The experience does not start with instant success for many of the startup founders. What was once appeared to be issued may not create that much impact on the overall market, but something entirely unexpected could emerge. Thiru, for example, originally expected to scale up to 50 tonnes of get-go fruits and vegetables. The importance of effectively identifying the overall problem and pivoting the startup’s research problem comes into play only when the team initially faced the monstrosity of Indian agri-trading.

Allegations and more

Ninjacart was in the news recently for processing the resignations of few employees who received it as a shock the next day with their consent. The news comes with the details of their company HR executive who conducted a resignation drive by accessing certain employees’ emails. It is not known how HR could tap into their emails and perform such a crime. However, the real shocker came in the next day from the Manager himself, who accepted the resignation without a question of doubt. The company though follows a strict notice period for 15 days, one month or two month period. Some employees who chose the two months received two emails regarding their resignation scheduled for two months from the letter date and immediately allowed their resignation. The company hadn’t abided with the two-month notice in the second mail.
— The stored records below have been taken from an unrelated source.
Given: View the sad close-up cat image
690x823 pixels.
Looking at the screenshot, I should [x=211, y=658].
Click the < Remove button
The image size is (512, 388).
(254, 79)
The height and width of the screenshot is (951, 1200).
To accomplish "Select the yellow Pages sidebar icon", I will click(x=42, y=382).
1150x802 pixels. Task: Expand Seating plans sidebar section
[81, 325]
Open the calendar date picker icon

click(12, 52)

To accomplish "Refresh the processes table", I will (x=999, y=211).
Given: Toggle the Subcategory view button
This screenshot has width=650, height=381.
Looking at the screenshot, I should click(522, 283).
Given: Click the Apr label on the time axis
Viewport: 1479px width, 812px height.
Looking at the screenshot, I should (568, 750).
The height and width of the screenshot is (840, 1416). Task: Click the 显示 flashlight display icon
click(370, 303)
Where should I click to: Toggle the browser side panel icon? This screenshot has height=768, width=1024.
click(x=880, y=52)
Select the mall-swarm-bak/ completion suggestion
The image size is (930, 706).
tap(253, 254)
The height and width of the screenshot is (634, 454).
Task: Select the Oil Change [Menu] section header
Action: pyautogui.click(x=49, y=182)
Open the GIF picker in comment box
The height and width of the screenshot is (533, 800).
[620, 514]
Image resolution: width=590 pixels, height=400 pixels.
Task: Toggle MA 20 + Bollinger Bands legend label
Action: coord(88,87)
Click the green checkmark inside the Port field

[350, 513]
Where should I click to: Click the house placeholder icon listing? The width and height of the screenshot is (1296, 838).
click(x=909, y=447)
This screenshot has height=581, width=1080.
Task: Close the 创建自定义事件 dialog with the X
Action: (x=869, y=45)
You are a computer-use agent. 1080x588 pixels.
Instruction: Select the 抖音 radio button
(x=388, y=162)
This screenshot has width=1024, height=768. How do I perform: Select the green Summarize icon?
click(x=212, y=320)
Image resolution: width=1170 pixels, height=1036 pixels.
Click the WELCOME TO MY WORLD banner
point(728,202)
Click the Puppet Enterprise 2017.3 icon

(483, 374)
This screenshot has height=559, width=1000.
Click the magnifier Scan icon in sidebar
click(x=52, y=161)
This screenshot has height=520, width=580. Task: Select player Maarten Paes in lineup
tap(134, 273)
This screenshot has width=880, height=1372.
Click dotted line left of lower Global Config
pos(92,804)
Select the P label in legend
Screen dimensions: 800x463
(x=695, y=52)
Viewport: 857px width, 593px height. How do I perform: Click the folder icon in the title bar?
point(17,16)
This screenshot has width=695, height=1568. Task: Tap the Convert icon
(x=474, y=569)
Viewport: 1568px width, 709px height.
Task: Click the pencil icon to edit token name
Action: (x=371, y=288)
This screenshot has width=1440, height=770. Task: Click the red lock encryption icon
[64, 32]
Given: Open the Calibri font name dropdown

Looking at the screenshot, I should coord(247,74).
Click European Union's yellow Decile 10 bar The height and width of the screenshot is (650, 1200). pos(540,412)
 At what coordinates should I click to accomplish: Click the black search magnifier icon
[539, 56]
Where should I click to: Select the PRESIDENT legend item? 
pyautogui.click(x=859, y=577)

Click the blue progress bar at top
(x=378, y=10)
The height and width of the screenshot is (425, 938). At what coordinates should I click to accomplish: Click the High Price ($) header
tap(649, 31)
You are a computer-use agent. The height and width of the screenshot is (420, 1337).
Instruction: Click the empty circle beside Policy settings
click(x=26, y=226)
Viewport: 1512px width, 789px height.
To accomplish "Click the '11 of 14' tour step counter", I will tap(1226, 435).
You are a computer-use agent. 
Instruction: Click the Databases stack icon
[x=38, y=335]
The email also advised the employees to furnish all paperwork and submit any devices they were offered to use as a part of their employment. Many text leaks showed the unprofessionalism of the organization in its language towards their employees. Few screenshots were leaked as well that showed the inappropriate context. No further action has As time passes, the employees may take legal actions against Ninjacart for their misuse of privacy and knowledge. Ninjacart, a leading agritech startup, didn’t have much to say. It was unresponsive to the emails that questioned the actions of the HR team. The employees are still in a dilemma as to how the HR team could access their login credentials.

Such action calls for the IT act 2000 that states that the unethical actions of any member of an organization that misuses the privacy of an employee for their benefit could face a serious penalty under the law. The employee show questioned the management about this action were hurled abuses and threatened as well. From the leaked screenshots, the statement of territory failures and shutdown might have initiated such an action by the company.